Related People:   Alistair Ho, Trainee Solicitor

On 6 October 2020, the Court of Justice of the European Union ("CJEU") handed down a judgment outlining that EU law restricts European Union ("EU") Member States from requiring providers of electronic communications services to generally and indiscriminately retain traffic and location data for the purposes of combatting crime or safeguarding national security.

The CJEU's judgment arises out of background proceedings brought in the UK, France and Belgium with respect to the lawfulness of certain national legislation in those jurisdictions which requires providers of electronic communications services to forward user traffic data and location data to certain public authorities, or otherwise to retain such data in a general or indiscriminate way. Despite the traffic and location data in question not comprising the actual content of underlying communications, the CJEU noted that the transmission of such data nonetheless presented a serious risk to individuals. In particular, the CJEU acknowledged that the transmission of traffic and location data made it possible to identify the "who, where, when and how" behind a certain communication, therefore eroding sensitivities and making such information "no less sensitive that the actual content of the communications".

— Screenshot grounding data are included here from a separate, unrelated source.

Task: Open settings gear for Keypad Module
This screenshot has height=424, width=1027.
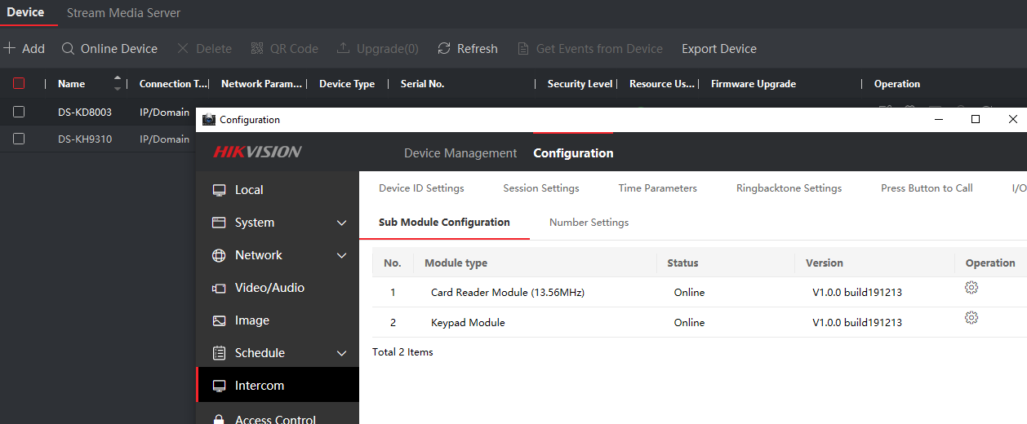Action: 971,318
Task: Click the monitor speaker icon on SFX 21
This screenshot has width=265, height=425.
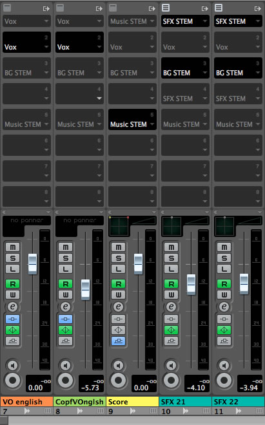Action: (x=171, y=365)
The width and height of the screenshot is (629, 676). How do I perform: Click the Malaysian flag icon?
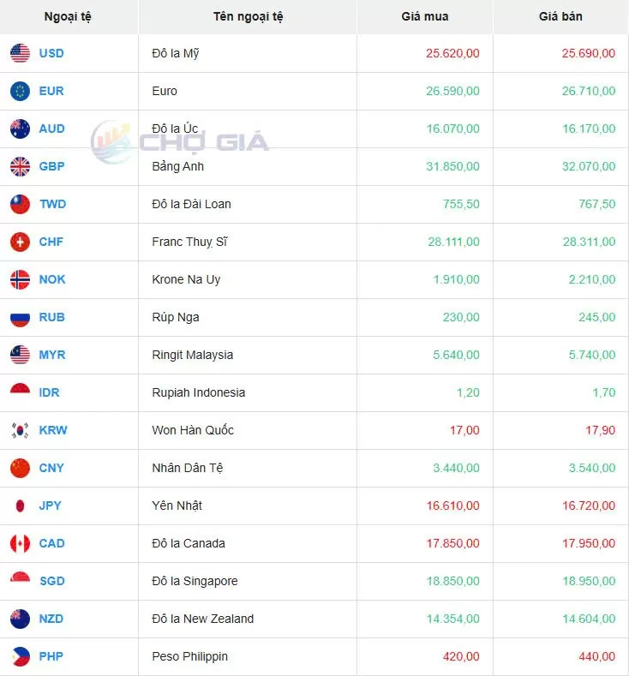pos(20,355)
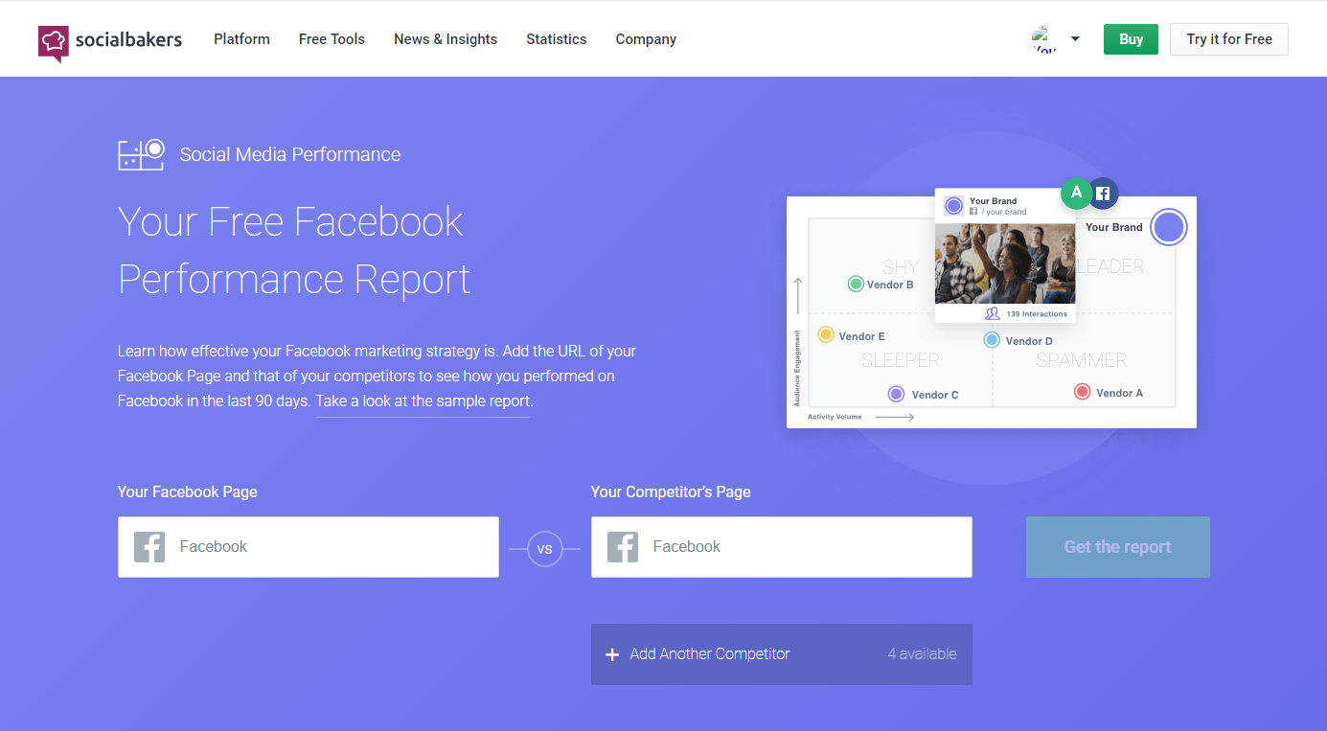This screenshot has height=731, width=1327.
Task: Click the Get the report button
Action: (1117, 547)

Some key findings from the CJEU:

  • EU Directive 2002/58/EC on Privacy and Electronic Communications ("the ePrivacy Directive") precludes any Member State national legislation from permitting national authorities to require electronic communications service providers to retain or send traffic data and location data to that Member State's security and intelligence agencies for the general purpose of safeguarding national security;
  • any legislative measures adopted by Member State national legislation which seek to restrict the scope of Articles 5, 6 and 9 of the ePrivacy Directive (relating to confidentiality of communications, traffic data and location data respectively) must be done so in accordance with EU laws, including the EU's proportionality principle, and must guarantee an individual's fundamental rights under the Charter of Fundamental Rights of the European Union (the "Charter"); and
  • Member State national legislation which obliges electronic communications services providers to forward or retain traffic and location data in a general and indiscriminate way constitutes "particularly serious interferences with the fundamental rights guaranteed by the Charter, where there is no link between the conduct of the persons whose data is affected and the objective pursued by the legislation at issue".

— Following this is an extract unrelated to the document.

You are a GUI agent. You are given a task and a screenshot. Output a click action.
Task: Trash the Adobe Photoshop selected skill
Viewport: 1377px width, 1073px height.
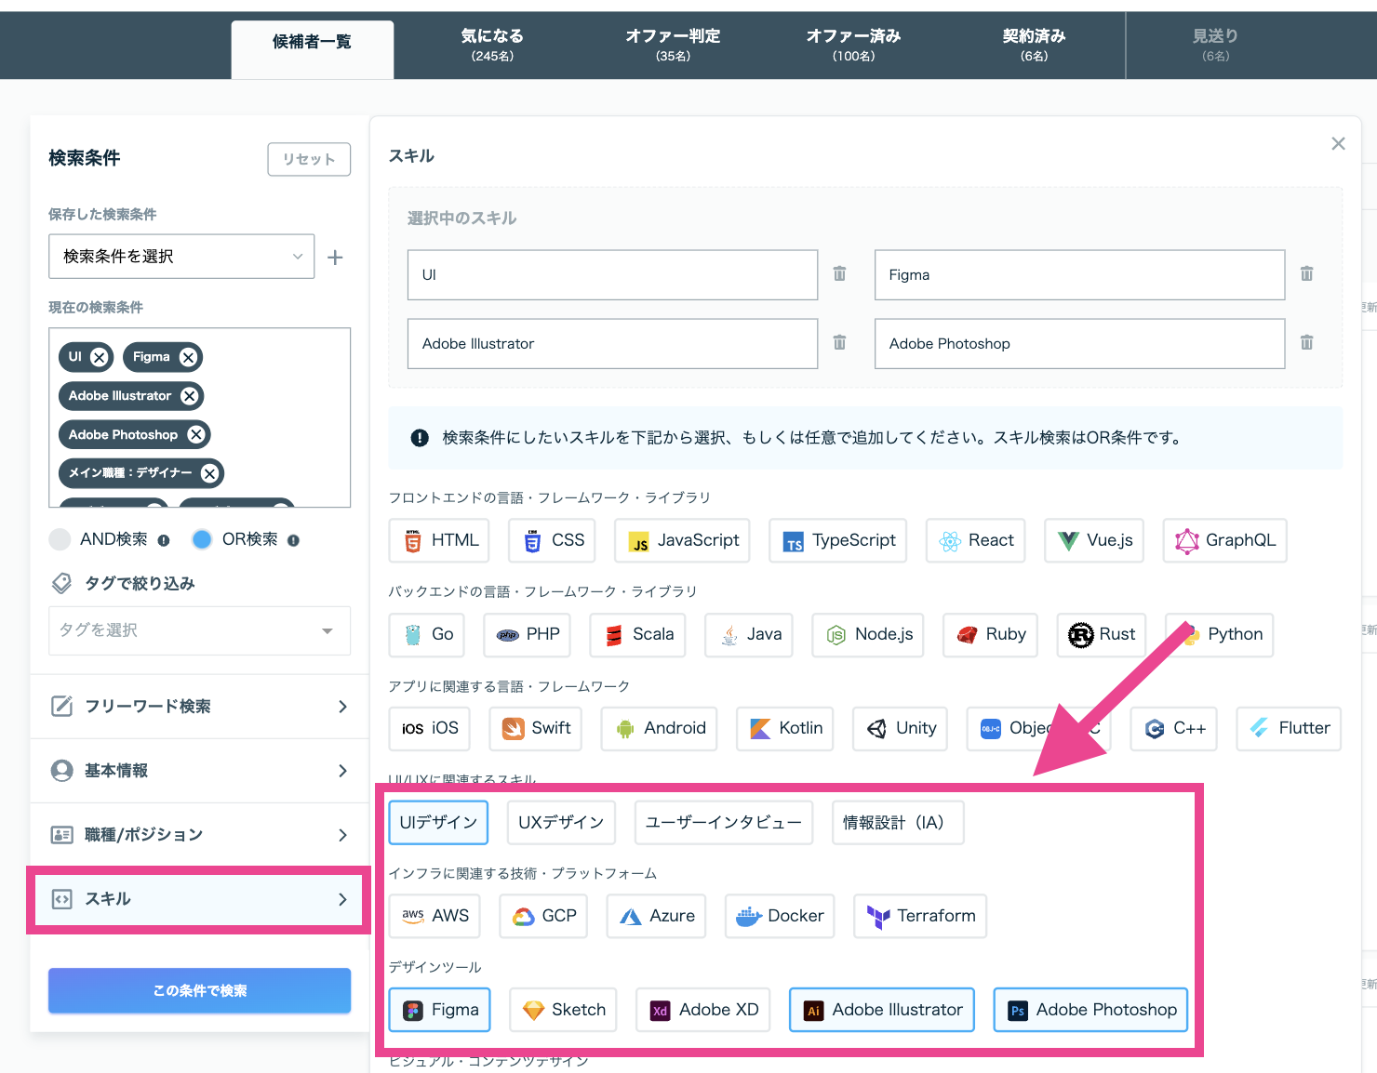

Notwithstanding the above, the CJEU did note that there were instances in which the ePrivacy Directive, read in light of the Charter, did not prevent Member States from requiring electronic communications services providers to retain, generally and indiscriminately, traffic and location data to public authorities. Such instances include where the Member State concerned is facing a serious threat to national security that proves to be "genuine and present or foreseeable". A decision imposing an order to retain the data must only be for a period that is limited in time to what is strictly necessary and must be subject to effective review either by a court or by an independent administrative body whose decision is binding.

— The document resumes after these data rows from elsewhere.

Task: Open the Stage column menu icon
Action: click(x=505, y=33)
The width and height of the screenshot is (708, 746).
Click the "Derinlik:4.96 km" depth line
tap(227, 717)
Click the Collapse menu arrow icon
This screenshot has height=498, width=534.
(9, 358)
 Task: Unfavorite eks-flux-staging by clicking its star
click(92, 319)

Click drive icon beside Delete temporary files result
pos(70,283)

Implications on a UK data protection adequacy decision

Once the Brexit transition period ends on the 31 December 2020, the UK will become a "third country" for the purposes of the EU General Data Protection Regulation ("GDPR"). Therefore, in the absence of the European Commission ("EC") delivering an adequacy decision with respect to UK data protection laws, personal data flows from the European Economic Area to the UK would have to be subject to certain transfer mechanisms contained in the GDPR.

The UK government is confident that adequacy decisions can be concluded with the EC by the end of the Brexit transition period. However, given that the background proceedings concerned UK national security laws, the CJEU's latest judgment may damage the UK's chances of receiving any adequacy decision in the short term. EEA organisations seeking to transfer personal data to the UK after the 31 December 2020 should be on alert to the possibility of the UK not receiving an adequacy decision. In such a circumstance, organisations should be ready to consider alternative appropriate safeguards contained in the GDPR as the legal mechanism for effecting future transfers.